We now check which columns have missing values, and how many.
This helps us decide whether to drop or fill them.


In [None]:
# Total missing values in each column
df.isnull().sum()


In [None]:
# Drop rows with missing values (only if few and not critical)
df.dropna(inplace=True)


---
## 🔄 Step 4: Fixing Data Types

Let’s convert object/string columns that should be **datetime** (like Order Date and Ship Date).
We’ll also extract **year** and **month** for time-based analysis later.


In [None]:
# Convert to datetime
df['Order Date'] = pd.to_datetime(df['Order Date'], errors='coerce')
df['Ship Date'] = pd.to_datetime(df['Ship Date'], errors='coerce')

# Extract year and month
df['Order Year'] = df['Order Date'].dt.year
df['Order Month'] = df['Order Date'].dt.month


---
## 🧩 Step 5: Handling Duplicates

Let’s check for and remove duplicate records, if any.


In [None]:
# Number of duplicate rows
df.duplicated().sum()


In [None]:
# Remove duplicates
df.drop_duplicates(inplace=True)


---
## ⚠️ Step 6: Basic Outlier Detection (Optional)

We’ll look at high outliers in `Sales` and `Profit`.

For simplicity, we’ll **cap extreme sales values** at the 99th percentile.


In [None]:
# Descriptive stats
df[['Sales', 'Profit']].describe()


In [None]:
# Cap 'Sales' outliers
sales_cap = df['Sales'].quantile(0.99)
df = df[df['Sales'] < sales_cap]


---
## 💡 Step 7: Add Additional Useful Columns (Optional)
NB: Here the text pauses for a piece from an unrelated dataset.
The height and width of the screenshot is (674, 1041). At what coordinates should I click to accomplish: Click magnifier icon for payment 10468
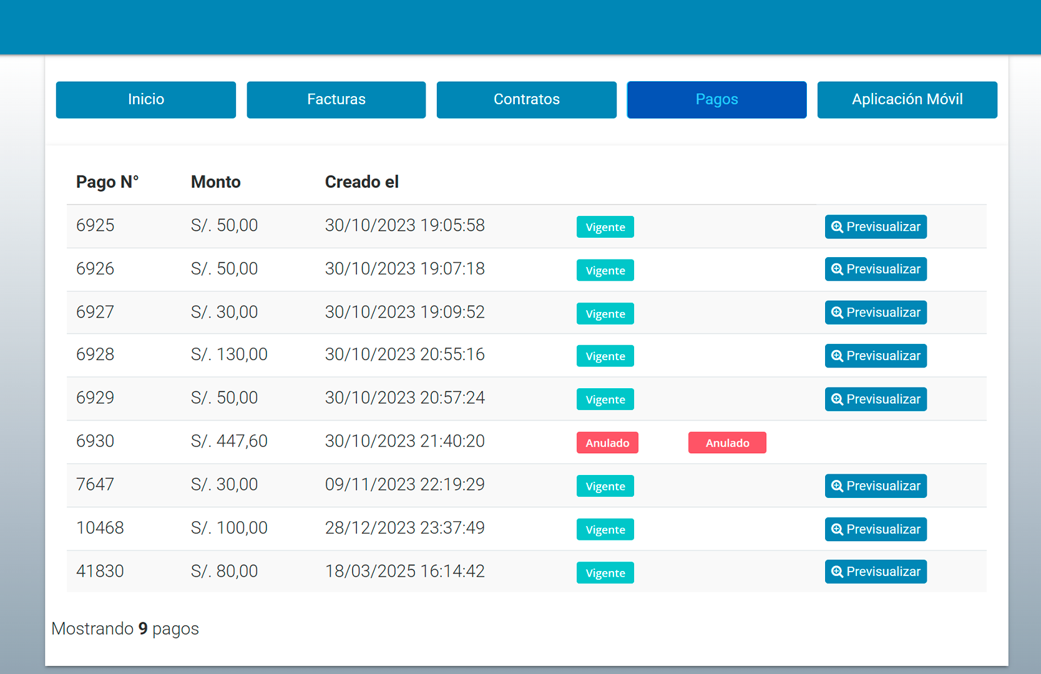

These can help in EDA and plotting later.


In [None]:
# Total Cost = Sales - Profit
df['Cost'] = df['Sales'] - df['Profit']

# Profit Margin %
df['Profit Margin (%)'] = (df['Profit'] / df['Sales']) * 100


---
## 💾 Step 8: Save the Cleaned Dataset

Let’s save the cleaned version so it can be used for EDA and dashboards.


In [None]:
# Save to CSV
df.to_csv('cleaned_sales_data.csv', index=False)


---
# ✅ Data Cleaning Completed

We’ve successfully cleaned the Superstore Sales dataset and made it ready for analysis.

You can now move on to:
- Exploratory Data Analysis (EDA)
- Dashboarding (Power BI, Excel, etc.)